Your goal: Below are some records; work out how many of their lines contain "Alejandro" and give the number only.

Input data:

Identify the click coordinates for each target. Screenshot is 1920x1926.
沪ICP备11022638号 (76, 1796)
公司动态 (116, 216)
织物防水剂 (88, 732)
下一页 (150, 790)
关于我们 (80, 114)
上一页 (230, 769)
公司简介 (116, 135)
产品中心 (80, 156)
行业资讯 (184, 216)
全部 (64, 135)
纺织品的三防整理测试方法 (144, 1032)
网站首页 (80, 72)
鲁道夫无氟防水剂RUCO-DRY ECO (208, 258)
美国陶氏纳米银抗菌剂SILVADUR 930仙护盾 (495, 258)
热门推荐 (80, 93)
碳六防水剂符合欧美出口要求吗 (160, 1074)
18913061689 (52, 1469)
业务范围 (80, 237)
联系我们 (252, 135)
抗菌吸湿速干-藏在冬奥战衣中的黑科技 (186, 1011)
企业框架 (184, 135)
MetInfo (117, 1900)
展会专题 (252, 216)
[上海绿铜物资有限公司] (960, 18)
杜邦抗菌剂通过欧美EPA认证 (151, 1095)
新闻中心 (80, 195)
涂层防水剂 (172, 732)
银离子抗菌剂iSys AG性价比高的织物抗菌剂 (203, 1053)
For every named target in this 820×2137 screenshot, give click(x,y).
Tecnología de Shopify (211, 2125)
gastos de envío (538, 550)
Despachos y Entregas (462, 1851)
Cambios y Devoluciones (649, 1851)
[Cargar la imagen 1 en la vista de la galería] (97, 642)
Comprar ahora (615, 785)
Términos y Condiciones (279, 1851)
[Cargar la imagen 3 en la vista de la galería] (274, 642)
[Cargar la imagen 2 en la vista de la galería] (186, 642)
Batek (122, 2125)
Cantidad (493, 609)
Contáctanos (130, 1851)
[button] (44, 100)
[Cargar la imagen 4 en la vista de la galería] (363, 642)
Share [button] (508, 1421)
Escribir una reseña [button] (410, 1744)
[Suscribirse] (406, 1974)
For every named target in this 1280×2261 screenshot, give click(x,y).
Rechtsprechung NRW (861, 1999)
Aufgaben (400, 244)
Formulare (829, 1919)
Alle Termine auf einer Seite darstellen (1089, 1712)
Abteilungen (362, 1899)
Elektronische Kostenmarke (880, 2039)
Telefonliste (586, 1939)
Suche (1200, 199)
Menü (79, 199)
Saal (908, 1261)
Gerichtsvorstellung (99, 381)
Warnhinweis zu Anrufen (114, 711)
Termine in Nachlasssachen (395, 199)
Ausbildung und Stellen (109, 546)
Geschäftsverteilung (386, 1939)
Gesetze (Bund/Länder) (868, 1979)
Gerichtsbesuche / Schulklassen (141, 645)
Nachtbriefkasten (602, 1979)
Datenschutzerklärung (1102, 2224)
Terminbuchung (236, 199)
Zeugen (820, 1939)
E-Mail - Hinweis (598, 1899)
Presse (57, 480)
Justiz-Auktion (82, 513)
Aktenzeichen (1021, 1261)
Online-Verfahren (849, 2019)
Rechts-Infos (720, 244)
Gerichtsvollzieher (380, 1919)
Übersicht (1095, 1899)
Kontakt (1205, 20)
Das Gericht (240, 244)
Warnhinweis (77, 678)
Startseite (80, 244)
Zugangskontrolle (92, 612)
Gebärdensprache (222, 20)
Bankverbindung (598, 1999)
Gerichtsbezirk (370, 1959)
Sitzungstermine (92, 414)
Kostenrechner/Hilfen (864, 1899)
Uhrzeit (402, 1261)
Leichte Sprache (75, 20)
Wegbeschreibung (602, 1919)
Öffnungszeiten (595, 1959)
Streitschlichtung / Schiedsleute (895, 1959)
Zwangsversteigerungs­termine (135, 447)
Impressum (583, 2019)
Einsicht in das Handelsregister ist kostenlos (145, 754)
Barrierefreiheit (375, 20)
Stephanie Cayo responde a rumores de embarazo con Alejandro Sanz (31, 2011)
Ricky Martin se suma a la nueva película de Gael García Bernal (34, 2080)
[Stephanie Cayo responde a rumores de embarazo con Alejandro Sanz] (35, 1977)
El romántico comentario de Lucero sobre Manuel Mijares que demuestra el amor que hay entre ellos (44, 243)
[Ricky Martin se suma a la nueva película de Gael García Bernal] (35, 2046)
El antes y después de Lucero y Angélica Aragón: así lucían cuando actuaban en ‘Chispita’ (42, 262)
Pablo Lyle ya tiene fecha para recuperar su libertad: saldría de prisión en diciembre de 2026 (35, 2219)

Task result: 2